■ Assignment
Images do not belong in the copy. Retype all the entries below exactly.

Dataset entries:
- Opening Delimiter -
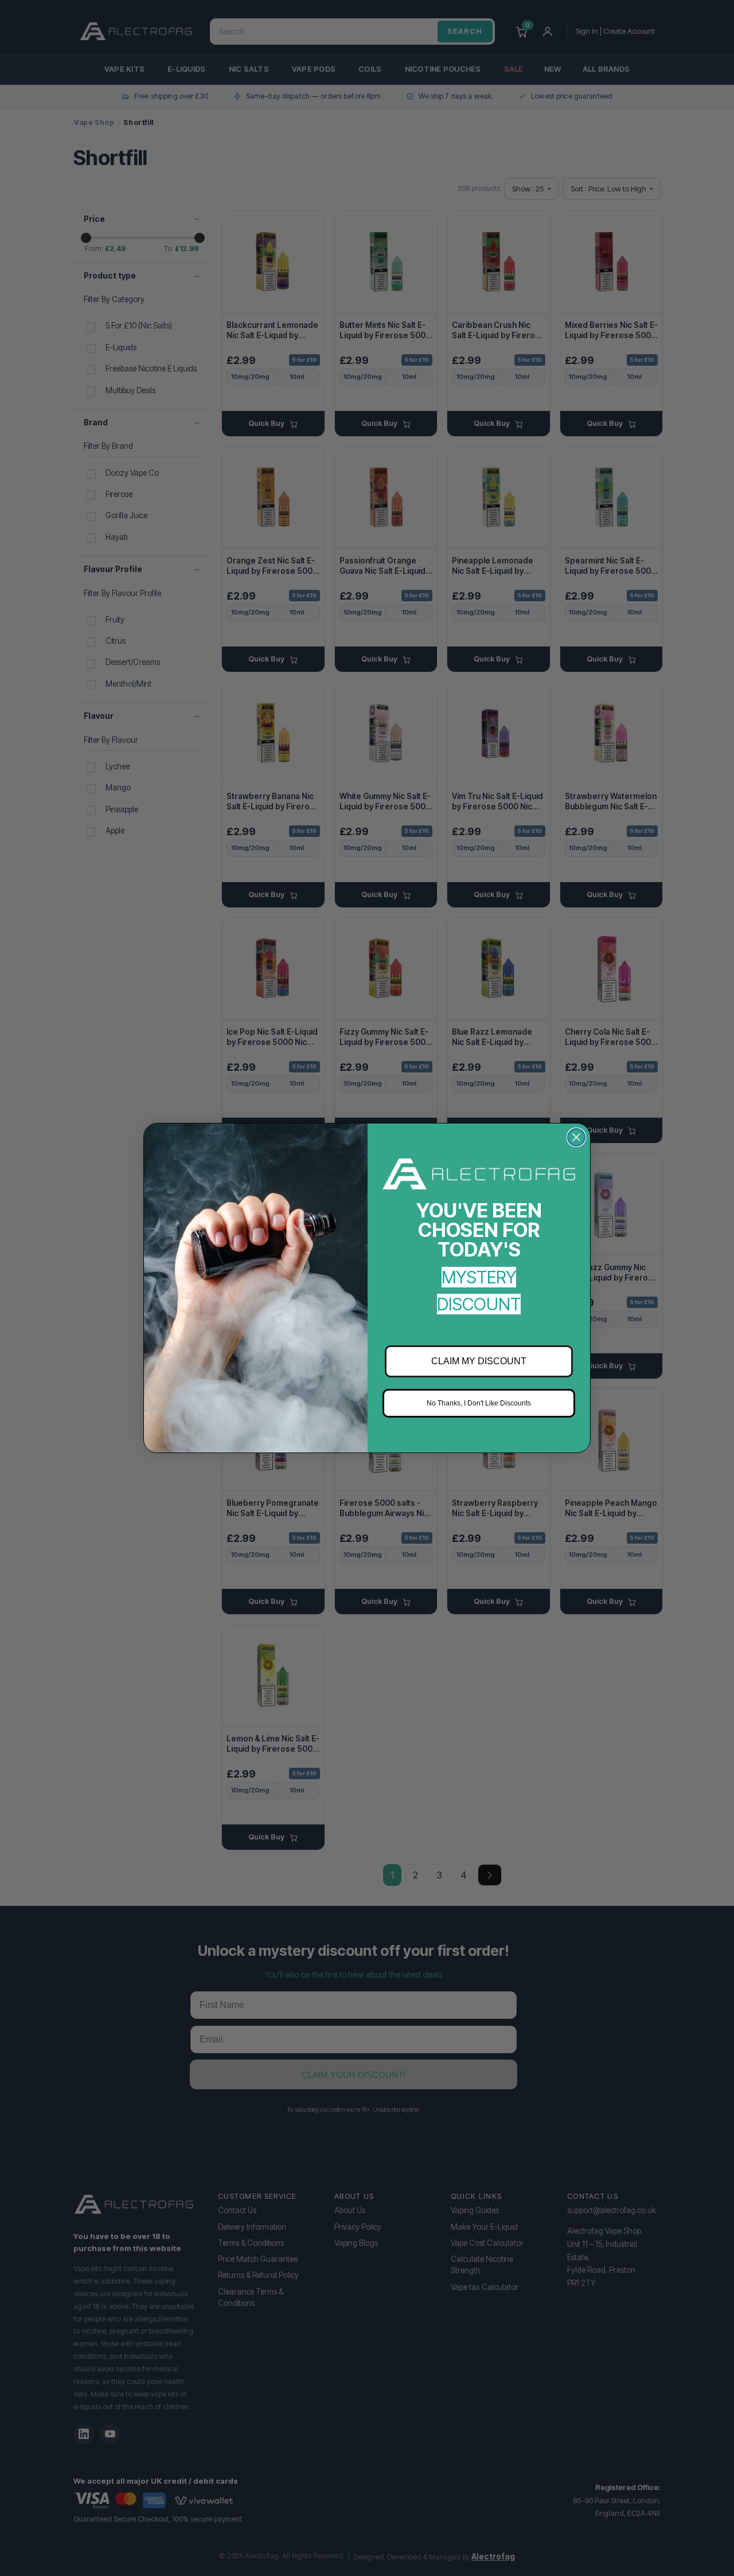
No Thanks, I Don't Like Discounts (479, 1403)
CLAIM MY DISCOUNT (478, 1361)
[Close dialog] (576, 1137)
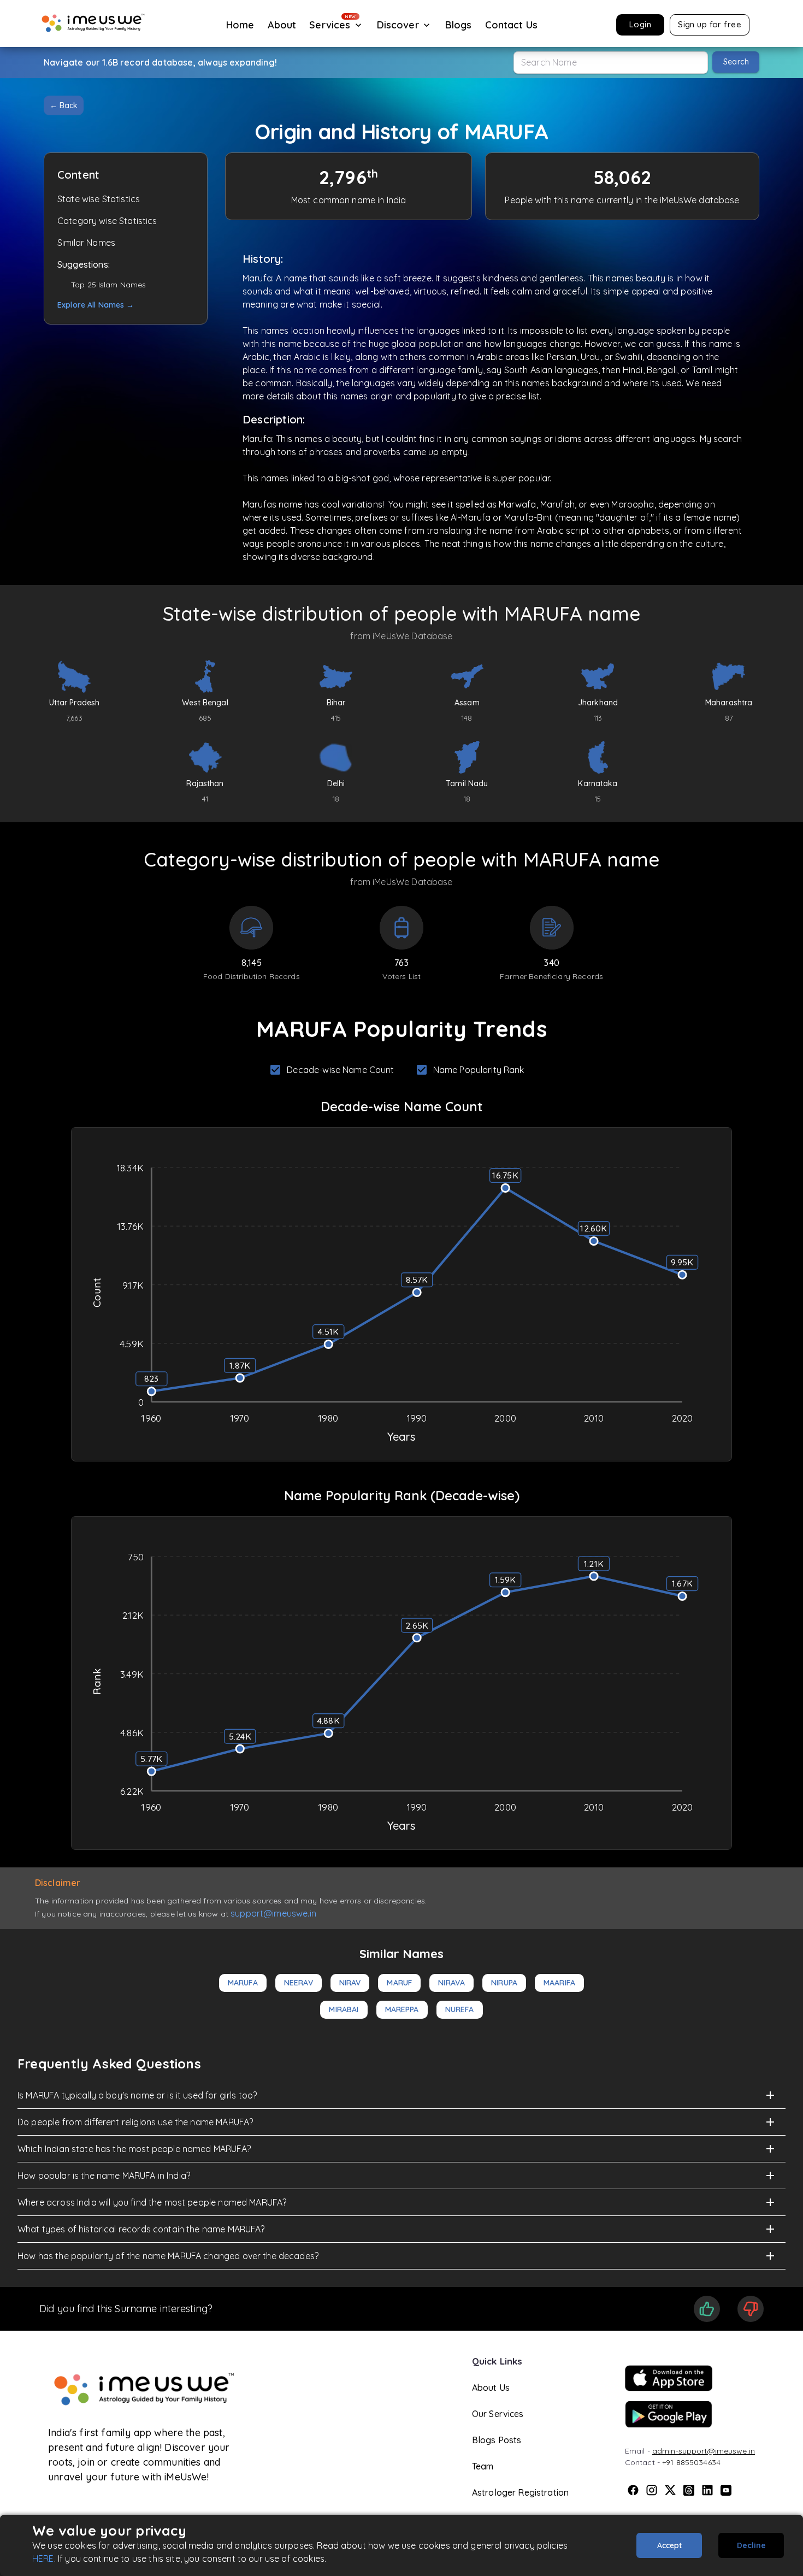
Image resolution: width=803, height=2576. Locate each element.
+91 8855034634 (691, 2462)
- Closing Delimiter -
■ Result of the exercise
No Thanks, I Don't Like Discounts (479, 1403)
CLAIM MY DISCOUNT (478, 1361)
[Close dialog] (576, 1137)
Image resolution: width=803, height=2576. Locate each element.
+91 8855034634 (691, 2462)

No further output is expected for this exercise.